Information shown —
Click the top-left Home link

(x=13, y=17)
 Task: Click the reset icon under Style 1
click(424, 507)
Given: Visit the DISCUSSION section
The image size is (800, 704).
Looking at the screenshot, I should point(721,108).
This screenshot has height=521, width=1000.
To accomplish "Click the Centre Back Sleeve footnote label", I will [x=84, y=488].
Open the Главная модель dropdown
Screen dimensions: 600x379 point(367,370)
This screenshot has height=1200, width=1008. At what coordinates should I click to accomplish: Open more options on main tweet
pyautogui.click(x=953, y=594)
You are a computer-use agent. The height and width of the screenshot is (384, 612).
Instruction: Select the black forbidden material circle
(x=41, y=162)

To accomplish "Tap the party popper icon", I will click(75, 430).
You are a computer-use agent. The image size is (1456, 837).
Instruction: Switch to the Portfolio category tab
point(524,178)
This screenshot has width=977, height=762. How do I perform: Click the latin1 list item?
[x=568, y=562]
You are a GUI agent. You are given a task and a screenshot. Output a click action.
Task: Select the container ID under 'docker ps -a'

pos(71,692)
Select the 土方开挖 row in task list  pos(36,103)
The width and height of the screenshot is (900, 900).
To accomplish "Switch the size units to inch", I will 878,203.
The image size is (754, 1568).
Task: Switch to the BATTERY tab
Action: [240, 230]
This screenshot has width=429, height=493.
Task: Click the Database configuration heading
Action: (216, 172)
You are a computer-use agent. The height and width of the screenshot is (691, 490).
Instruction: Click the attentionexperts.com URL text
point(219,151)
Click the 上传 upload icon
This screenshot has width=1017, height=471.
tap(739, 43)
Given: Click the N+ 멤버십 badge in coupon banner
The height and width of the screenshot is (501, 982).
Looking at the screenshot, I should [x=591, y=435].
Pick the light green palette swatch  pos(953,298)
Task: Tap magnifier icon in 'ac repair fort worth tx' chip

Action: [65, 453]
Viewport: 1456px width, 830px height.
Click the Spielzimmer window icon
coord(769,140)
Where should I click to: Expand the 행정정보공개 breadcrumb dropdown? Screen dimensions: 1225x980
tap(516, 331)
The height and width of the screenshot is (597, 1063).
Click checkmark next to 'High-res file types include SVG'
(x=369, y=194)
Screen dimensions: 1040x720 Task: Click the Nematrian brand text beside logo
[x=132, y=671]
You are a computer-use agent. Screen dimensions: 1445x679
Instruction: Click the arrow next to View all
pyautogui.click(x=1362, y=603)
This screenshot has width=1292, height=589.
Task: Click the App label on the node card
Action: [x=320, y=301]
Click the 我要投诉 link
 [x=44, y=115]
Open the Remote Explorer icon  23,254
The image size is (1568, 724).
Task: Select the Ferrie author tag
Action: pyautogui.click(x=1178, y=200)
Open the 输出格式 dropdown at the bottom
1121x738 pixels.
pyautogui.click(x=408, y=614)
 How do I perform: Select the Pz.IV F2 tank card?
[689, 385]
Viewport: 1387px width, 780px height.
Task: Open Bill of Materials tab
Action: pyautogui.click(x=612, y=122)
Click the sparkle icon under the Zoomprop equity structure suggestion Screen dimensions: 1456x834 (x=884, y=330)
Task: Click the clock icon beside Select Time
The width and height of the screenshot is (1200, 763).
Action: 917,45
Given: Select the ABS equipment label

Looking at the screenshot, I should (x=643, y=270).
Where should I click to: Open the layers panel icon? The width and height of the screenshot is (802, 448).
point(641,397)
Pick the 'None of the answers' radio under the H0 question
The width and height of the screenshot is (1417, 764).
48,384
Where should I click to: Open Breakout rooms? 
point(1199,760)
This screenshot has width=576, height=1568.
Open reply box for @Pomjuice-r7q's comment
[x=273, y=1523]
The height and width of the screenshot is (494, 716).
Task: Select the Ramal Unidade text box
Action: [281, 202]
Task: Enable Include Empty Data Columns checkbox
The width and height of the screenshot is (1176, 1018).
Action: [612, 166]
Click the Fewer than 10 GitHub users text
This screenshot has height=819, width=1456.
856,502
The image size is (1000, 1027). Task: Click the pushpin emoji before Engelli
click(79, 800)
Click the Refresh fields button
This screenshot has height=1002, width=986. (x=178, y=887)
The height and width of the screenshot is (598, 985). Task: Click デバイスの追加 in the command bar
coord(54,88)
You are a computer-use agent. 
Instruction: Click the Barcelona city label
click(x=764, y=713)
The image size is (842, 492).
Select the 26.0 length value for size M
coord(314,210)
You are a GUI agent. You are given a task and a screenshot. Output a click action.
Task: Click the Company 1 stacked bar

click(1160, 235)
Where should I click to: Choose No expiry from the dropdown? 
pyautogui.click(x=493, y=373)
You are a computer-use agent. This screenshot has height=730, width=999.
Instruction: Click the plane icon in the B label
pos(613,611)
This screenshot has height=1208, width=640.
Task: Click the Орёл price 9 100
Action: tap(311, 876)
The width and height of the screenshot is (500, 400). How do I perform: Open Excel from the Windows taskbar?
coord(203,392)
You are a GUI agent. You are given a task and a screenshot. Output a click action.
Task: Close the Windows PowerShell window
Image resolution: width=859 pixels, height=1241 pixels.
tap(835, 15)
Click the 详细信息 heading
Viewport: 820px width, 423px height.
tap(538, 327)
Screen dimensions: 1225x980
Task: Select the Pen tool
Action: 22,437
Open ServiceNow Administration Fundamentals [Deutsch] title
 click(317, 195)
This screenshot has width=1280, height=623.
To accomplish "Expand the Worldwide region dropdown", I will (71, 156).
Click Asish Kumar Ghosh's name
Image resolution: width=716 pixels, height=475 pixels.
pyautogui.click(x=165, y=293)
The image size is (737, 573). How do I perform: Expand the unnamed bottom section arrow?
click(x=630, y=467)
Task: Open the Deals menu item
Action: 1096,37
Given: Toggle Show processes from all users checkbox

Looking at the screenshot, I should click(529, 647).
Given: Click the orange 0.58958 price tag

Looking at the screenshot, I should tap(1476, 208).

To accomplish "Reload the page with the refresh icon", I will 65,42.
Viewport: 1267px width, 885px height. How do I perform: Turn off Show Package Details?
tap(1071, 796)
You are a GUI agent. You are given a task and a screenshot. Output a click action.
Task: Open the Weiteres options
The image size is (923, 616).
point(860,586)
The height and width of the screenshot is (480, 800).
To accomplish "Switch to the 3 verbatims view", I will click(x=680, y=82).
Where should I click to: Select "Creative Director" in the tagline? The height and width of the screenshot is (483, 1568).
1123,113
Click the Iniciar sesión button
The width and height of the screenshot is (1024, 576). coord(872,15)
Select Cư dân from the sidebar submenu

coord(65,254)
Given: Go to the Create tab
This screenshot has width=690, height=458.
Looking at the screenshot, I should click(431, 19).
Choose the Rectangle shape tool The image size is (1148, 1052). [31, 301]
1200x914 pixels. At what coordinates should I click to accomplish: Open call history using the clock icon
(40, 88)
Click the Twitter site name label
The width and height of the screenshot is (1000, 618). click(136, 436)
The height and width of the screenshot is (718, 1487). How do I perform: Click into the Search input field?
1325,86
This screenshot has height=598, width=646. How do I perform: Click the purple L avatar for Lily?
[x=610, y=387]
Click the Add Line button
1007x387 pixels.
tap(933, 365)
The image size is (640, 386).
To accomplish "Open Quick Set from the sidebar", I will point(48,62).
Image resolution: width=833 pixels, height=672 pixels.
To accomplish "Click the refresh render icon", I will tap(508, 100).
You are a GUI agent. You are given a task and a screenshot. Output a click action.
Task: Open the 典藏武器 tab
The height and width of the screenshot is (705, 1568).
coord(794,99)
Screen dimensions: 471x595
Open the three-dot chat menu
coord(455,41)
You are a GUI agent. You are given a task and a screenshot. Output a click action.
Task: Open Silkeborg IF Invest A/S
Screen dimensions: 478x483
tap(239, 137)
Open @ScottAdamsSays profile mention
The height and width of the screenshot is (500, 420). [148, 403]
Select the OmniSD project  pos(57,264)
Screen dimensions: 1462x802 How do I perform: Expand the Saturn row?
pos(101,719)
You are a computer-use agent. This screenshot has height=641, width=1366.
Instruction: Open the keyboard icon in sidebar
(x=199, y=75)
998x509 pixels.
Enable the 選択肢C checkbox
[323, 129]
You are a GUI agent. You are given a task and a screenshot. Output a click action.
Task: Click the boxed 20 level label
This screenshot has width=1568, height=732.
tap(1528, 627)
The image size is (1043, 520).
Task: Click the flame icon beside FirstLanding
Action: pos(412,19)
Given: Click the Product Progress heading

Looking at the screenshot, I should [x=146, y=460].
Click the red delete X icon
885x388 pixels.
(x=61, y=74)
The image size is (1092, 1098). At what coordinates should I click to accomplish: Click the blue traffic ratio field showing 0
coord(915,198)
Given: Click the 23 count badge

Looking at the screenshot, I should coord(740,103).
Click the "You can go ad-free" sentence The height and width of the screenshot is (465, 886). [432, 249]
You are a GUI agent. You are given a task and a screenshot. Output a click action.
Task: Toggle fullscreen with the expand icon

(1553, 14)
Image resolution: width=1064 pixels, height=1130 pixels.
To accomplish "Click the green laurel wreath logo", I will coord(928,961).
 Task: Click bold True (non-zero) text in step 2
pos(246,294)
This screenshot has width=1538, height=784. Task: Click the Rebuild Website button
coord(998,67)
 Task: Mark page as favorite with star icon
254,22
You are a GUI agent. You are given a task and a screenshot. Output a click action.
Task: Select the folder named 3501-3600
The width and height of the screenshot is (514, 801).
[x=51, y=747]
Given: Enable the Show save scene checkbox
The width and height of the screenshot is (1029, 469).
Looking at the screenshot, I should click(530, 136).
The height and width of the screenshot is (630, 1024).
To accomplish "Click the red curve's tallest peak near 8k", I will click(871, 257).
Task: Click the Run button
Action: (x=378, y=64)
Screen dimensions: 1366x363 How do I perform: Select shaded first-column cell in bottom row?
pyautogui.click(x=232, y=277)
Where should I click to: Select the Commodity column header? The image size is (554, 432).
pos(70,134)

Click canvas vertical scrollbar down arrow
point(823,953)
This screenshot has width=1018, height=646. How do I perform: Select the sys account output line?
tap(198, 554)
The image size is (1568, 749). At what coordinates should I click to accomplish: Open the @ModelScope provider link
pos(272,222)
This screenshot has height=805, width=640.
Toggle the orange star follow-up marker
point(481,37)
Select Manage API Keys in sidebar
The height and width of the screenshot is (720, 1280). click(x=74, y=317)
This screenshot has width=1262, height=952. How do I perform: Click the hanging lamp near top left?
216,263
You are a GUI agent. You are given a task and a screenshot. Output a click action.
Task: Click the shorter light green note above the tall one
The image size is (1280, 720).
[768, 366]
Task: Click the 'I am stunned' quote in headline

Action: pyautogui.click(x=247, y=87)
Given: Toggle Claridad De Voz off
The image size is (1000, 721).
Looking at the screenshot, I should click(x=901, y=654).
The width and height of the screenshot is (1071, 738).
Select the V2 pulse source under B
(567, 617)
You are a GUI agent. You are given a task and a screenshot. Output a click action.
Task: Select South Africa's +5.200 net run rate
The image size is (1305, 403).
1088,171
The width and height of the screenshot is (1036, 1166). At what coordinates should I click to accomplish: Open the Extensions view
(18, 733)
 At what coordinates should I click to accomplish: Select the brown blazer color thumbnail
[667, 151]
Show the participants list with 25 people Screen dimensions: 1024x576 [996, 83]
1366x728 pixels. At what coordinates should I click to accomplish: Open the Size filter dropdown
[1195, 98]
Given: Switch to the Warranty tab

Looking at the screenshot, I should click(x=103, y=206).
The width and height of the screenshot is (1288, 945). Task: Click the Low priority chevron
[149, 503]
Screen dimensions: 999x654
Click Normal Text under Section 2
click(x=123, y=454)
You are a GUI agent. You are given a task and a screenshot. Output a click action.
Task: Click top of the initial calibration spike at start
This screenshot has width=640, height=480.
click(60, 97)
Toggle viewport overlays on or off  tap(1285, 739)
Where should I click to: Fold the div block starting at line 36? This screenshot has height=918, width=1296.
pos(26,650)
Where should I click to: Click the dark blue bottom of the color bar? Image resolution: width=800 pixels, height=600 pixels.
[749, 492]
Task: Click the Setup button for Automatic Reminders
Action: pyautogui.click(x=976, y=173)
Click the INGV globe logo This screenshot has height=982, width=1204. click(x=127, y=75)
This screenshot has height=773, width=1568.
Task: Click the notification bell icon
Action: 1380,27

Task instructions — Where the listing above has a line with "This screenshot has width=1280, height=623.", start there, and output every line exactly through the line with "Task: Open the Weiteres options", which is also included.

Solution to this task —
This screenshot has width=1280, height=623.
To accomplish "Expand the Worldwide region dropdown", I will (71, 156).
Click Asish Kumar Ghosh's name
Image resolution: width=716 pixels, height=475 pixels.
pyautogui.click(x=165, y=293)
The image size is (737, 573). How do I perform: Expand the unnamed bottom section arrow?
click(x=630, y=467)
Task: Open the Deals menu item
Action: 1096,37
Given: Toggle Show processes from all users checkbox

Looking at the screenshot, I should click(529, 647).
Given: Click the orange 0.58958 price tag

Looking at the screenshot, I should tap(1476, 208).

To accomplish "Reload the page with the refresh icon", I will 65,42.
Viewport: 1267px width, 885px height. How do I perform: Turn off Show Package Details?
tap(1071, 796)
You are a GUI agent. You are given a task and a screenshot. Output a click action.
Task: Open the Weiteres options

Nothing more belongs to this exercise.